I would like to see all our warriors equip themselves with some communications tools besides cell phones, since they tend to not be reliable during emergencies.

Many people simply don't realize that neither the hard-wired telephone systems nor the cell phone systems are designed to handle the volume of traffic when everyone tries to call at once. These networks bog down quickly, assuming they're even operating during the emergency.

Cell phones are nothing more and nothing less than two-way radios designed to act like telephones. They communicate to cell towers which relay the signals back to other phones. If the towers are down, so are the phones.

Even push-to-talk walkie-talkie phones are two way radios designed to either act like phones or two way radios. They DO NOT communicate with each other directly, even when acting like radios. They still have to go through the towers. Consequently, if you and your spouse are driving in two vehicles 100 feet apart when the network goes down, or when you get into a remote area, you will not be able to talk to each other!

Radio systems that do not require complex networks to function include Ham Radio (officially known as the Amateur Radio Service), GMRS (General Mobile Radio Service), CB (Citizens Band) Radio, MURS (Multiple Use Radio Service), and FRS (Family Radio Service). Each of these services have its advantages and disadvantages.

Ham Radio stands head and shoulders above all the rest for overall usefulness and versatility. Ham Radio has been a mainstay of emergency communications for a hundred years, and can have global or local range.

GMRS comes in second for reliable emergency communications. By its nature, it's range is limited to around 50 miles or less. Both Ham Radio and GMRS require FCC licenses

The ONLY drawback of Ham Radio is that you have to take a written test for the license. Fortunately, there are many study guides available, including practice tests on the internet. I have helped several people get their licenses over the years. (And most of them were kids, so don't go thinking it's too difficult for you!) Spirit Butterfly will tell you that if she can pass the test, anyone can.

The GMRS license requires only an application fee (which varies). It has no written test - you just have to be literate enough to fill out the application form to go with your money. License applications are usually included when you buy a GMRS radio.

MURS, CB, and FRS do not need licenses. So far (2010), MURS is not crowded, and will probably give you 10 miles or more of reliable range, making it number 3 in reliability and versatility for emergency communications.

CB radios and the best FRS radios can get about 2 miles reliably. (The limiting factor is not the capability of the radios themselves. Both types of radios are sometimes heard from great distances. What limits the distance they can reliably be used is the widespread lack of common courtesy and discipline on the part of the other CB and FRS users. Both CB and FRS are crowded, and most of the users transmit right over top of each other rather than waiting their turn. Some users actually pride themselves in their ability to drown out weaker stations and otherwise cause deliberate interference!)

In "middle-of-nowhere" locations, both CB and FRS radios can work quite well. FRS radios are smaller, and work well in the open, while CBs will work better in thick trees or brush, even though their antennas are longer and may tend to snag in the brush.

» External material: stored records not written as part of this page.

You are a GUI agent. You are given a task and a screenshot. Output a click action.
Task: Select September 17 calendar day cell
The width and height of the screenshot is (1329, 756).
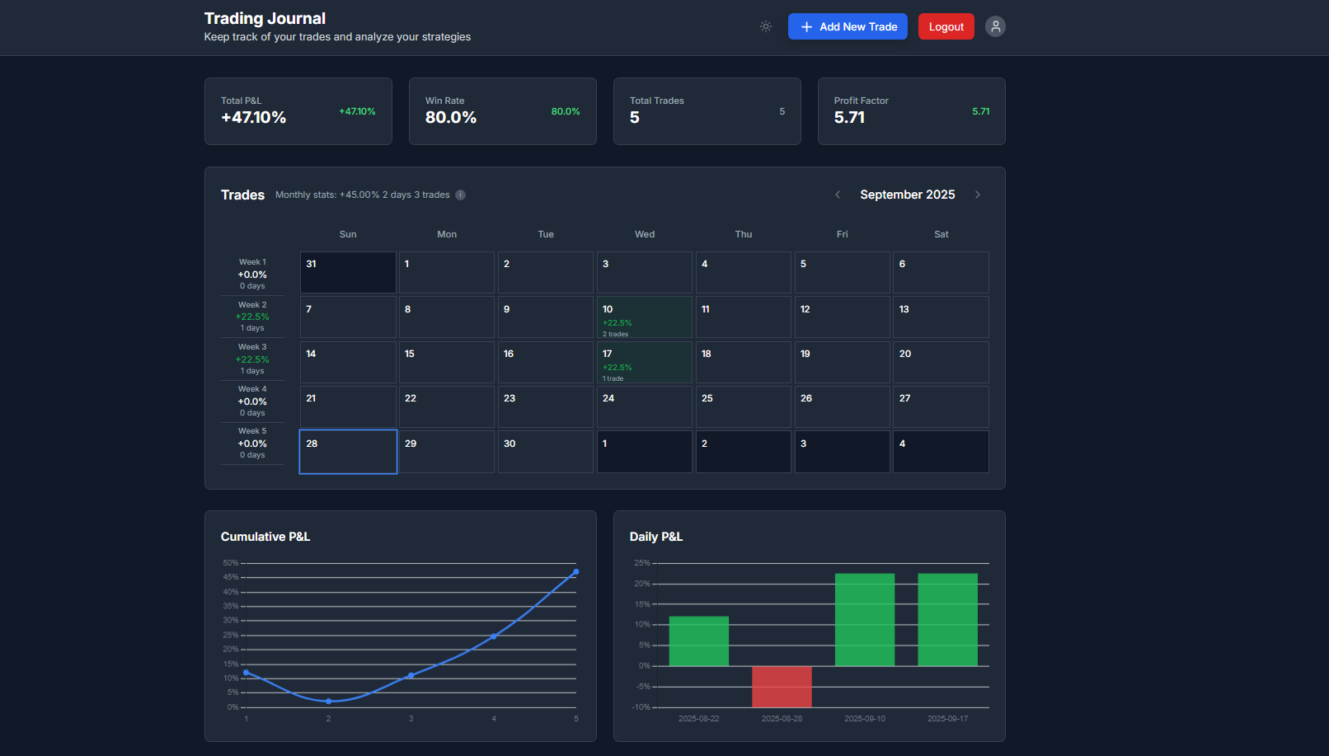644,362
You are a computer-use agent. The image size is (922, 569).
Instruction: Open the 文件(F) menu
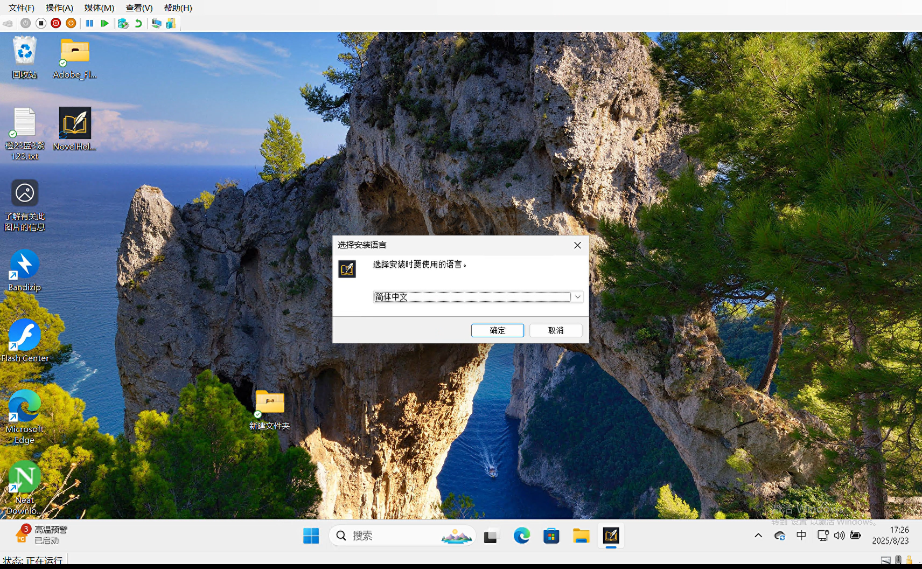22,8
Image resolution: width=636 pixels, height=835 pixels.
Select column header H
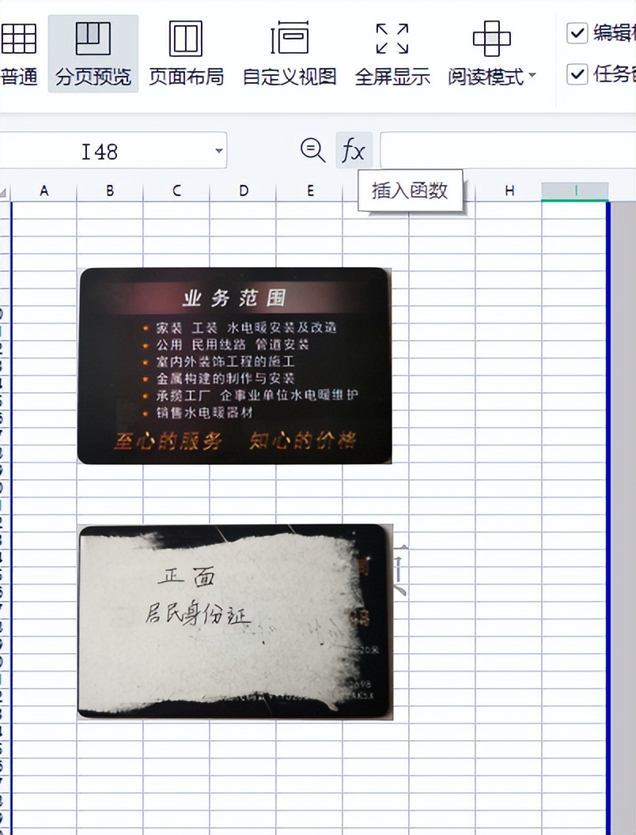pos(509,191)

Once you get near heavily polulated areas with an FRS or CB radio, its effectiveness drops off quickly, unless it's the middle of the night or something.

FRS and CB radios are the least expensive. Ham Radios come next, ranging from under a hundred to several thousand dollars.

GMRS and MURS radios cost about the same, ranging from 100 - 500 dollars. MURS performs better in wooded areas, while GMRS works better inside and around buildings. (Basically, MURS is a good rural radio, and GMRS is a good urban radio.)

For car to car or hand-held communication, Ham radio is your best choice, followed by MURS, then GMRS, with CB and FRS about tied for last, performance-wise. (FRS radios are cheaper, and don't need to be installed in the vehicle, so oddly, CB is actually the least versatile of all these radios for emergency communications! On the other hand, CB is great for finding out about traffic conditions, which may be useful if you're on the road to evacuate, or bring aid into an affected area.)